Sunday, November 08, 2009

An Equal Music

I just finished reading this novel by Vikram Seth. I can't even remember what prompted me to buy it. The novel's central character is a musician, Michael Holme, who plays second violin in a classical quartet. He has loved and lost and attempts to retrieve the lost love of another musician, Julia McNicholl.

First, I must admit that the main character was totally unlikable to me. Selfish, obsessed, inconsiderate and absurd, he makes a mountain of his love affair and fails to understand or even remotely understand the person who is Julia. He's like a stalker, forever obsessed with the way she affects him, rather than the person she is. I found him contemptible. I found her weak and barely forgivable.
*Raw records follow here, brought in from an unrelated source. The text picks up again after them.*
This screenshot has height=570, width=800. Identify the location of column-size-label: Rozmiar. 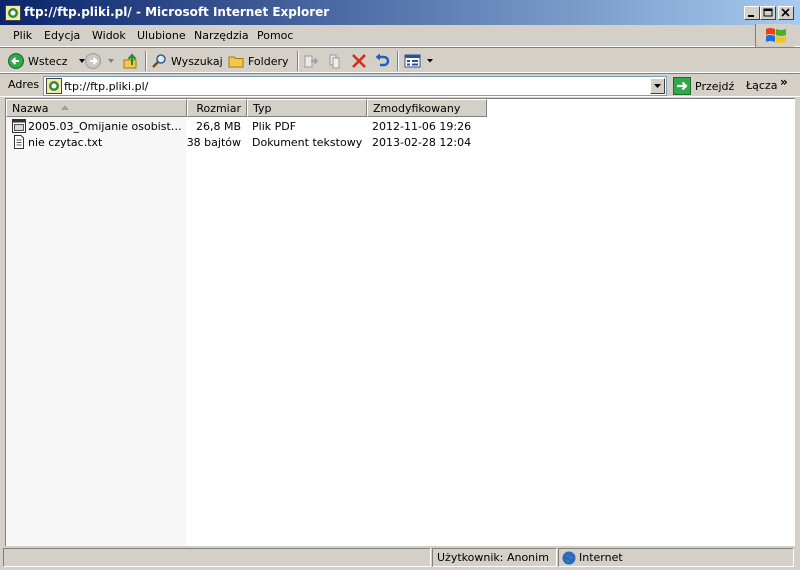
(218, 108).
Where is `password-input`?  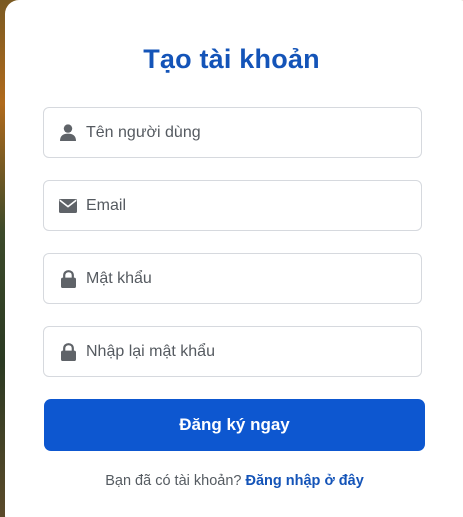 password-input is located at coordinates (246, 278).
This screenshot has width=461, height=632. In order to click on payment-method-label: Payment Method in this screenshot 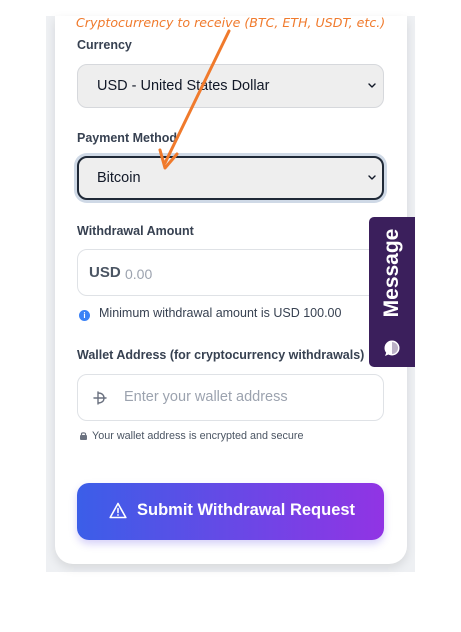, I will do `click(128, 138)`.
And yet, there is an understanding of musicians and their obsession with their instrument that makes this novel worth reading. The real love story is between Michael and the violin he plays, a gift from a patroness who has known him since childhood.
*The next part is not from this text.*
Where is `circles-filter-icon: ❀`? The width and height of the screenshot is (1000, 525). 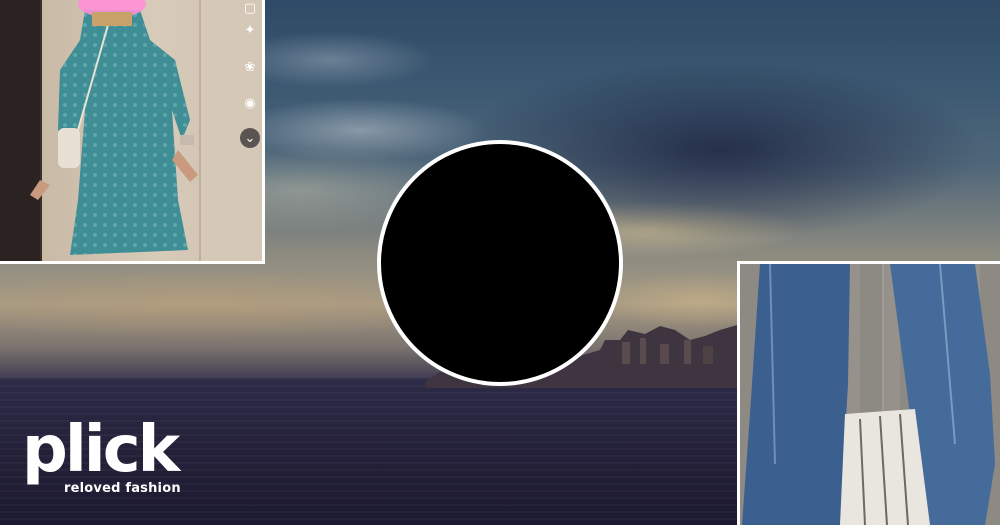 circles-filter-icon: ❀ is located at coordinates (250, 67).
Also, this book deals with class. Michael is the son of a butcher, a man unlikely to become a world-class musician. It is only through the patronage of a local aristocrat, that Michael is able to access this world of musicianship.
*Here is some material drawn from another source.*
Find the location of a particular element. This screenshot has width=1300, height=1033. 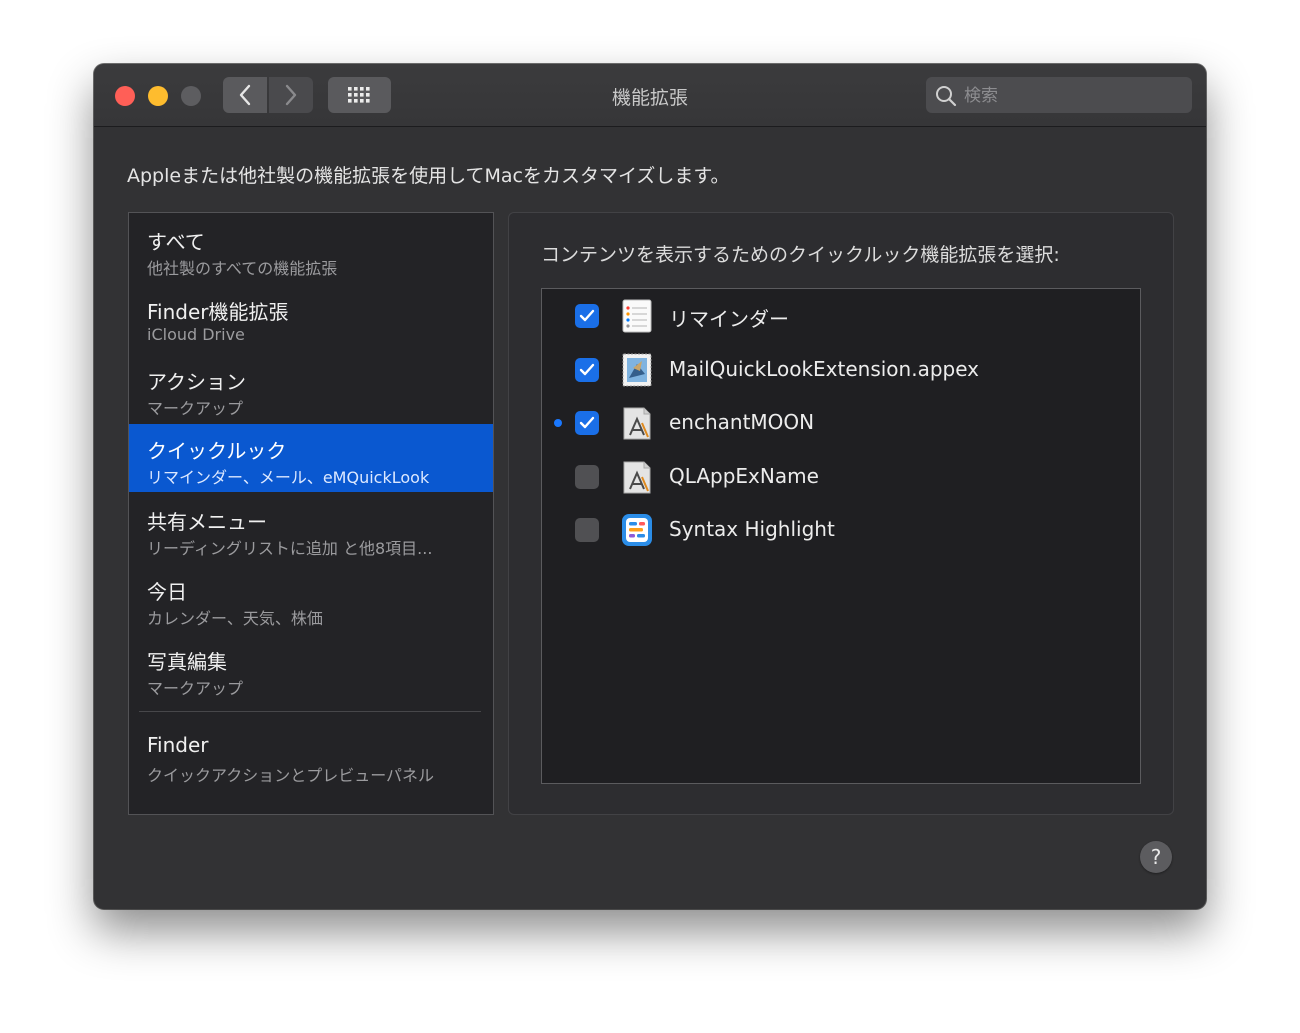

sidebar-item-photo-editing: 写真編集 マークアップ is located at coordinates (311, 669).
And this is where the book goes wrong. You cannot transform a working class child into a self-absorded bourgeois twit without some explanation. There is none. What is it that gives this manchild his massive ego? What makes him so completely insensitive to Julia's reality. How is he able to elevate his lover for her to a mythic Utopia without the least consideration or her reality or his?

I can see writing a novel like this that makes clear the extreme selfishness of Michael and his blindness to reality. But this is not the book Seth has written.

How unfair this book is to the reality of love and living with another human being. How dismissive of Julia's husband and child.